Re: Very strange stuff
There's also a grey zone between a wandering gas giant planet and a brown dwarf star. Jupiter emits more energy than it receives from Sol, because something (probably a very small amount of hydrogen fusion) is going on in its core.
"Torn loose by gravitational interactions" implies some sort of catastrophic interaction such as another star passing close to a solar system. That's not necessary. Any solar system with more than two bodies is stable only in a statistical sense. A 3,4, ... N body gravitationally bound system is chaotic, and it is always possible that what appears to be a stable orbit will in fact end up with one of the planets ceasing to be gravitationally bound to its sun.

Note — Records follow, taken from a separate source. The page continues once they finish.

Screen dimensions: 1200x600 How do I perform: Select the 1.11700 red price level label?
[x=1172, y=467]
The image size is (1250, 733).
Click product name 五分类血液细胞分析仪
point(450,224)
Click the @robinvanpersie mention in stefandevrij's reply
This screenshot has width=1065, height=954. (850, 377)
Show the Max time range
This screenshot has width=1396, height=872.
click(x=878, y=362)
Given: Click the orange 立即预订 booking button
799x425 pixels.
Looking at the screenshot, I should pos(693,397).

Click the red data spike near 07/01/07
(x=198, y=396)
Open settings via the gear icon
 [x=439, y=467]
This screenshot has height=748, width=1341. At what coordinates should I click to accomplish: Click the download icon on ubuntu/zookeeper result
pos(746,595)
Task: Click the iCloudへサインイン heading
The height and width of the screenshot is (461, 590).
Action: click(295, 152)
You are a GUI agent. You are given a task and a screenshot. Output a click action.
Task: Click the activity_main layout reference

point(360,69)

You'll be unsurprised to know that the future of the solar system has been carefully modelled. Earth is safe for the next 200M years or so. Beyond that, we can't say. The observations aren't good enough to distinguish longer-term stability from its opposite. Such is the nature of a chaotic system. An unmeasurably small difference today may be the difference between earth remaining in orbit or not, 300M years hence. "Past performance may not be a reliable guide to future performance"!
Back to mini brown dwarfs or large wandering planets, it's possible that these might be the last habitable places after all the universe's stars have burned themselves out. Has anyone ever written a far-future SF story set on or within one?